2. 325 Capital, as the investment adviser to certain affiliated investment funds and certain separately managed accounts, may be deemed to be the beneficial owner of the Subject Securities for purposes of Rule 16a-1(a) under the Securities Exchange Act of 1934. By virtue of their position as Managing Partners of 325 Capital, Messrs. Braner, Friedberg, and Shrivastava may be deemed to be the beneficial owner of the Subject Securities for purposes of Rule 16a-1(a) under the Exchange Act.

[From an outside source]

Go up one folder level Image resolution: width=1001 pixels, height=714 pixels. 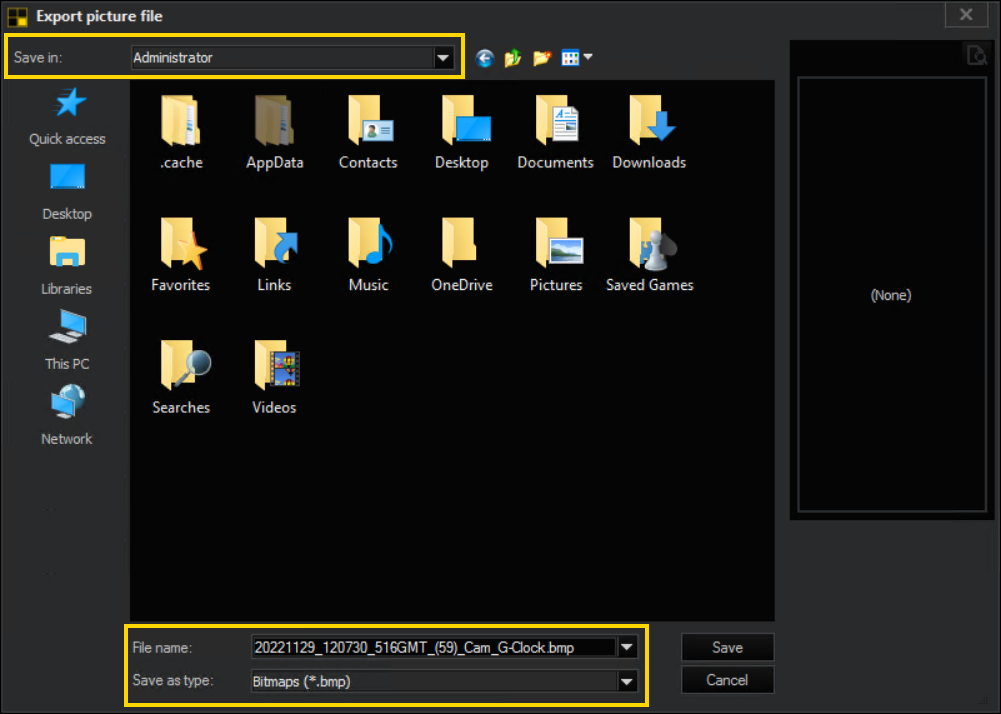[x=512, y=58]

3. Each of the Reporting Persons disclaims any beneficial ownership of any of the Subject Securities, except to the extent of any pecuniary interest therein.
/s/ 325 Capital LLC, By: /s/ Michael D. Braner, Name: Michael D. Braner, Title: Managing Partner 01/31/2022
/s/ Michael D. Braner 01/31/2022
/s/ Daniel M. Friedberg 01/31/2022
/s/ Anil K. Shrivastava 01/31/2022
** Signature of Reporting Person Date
Reminder: Report on a separate line for each class of securities beneficially owned directly or indirectly.
* If the form is filed by more than one reporting person, see Instruction 4 (b)(v).
** Intentional misstatements or omissions of facts constitute Federal Criminal Violations See 18 U.S.C. 1001 and 15 U.S.C. 78ff(a).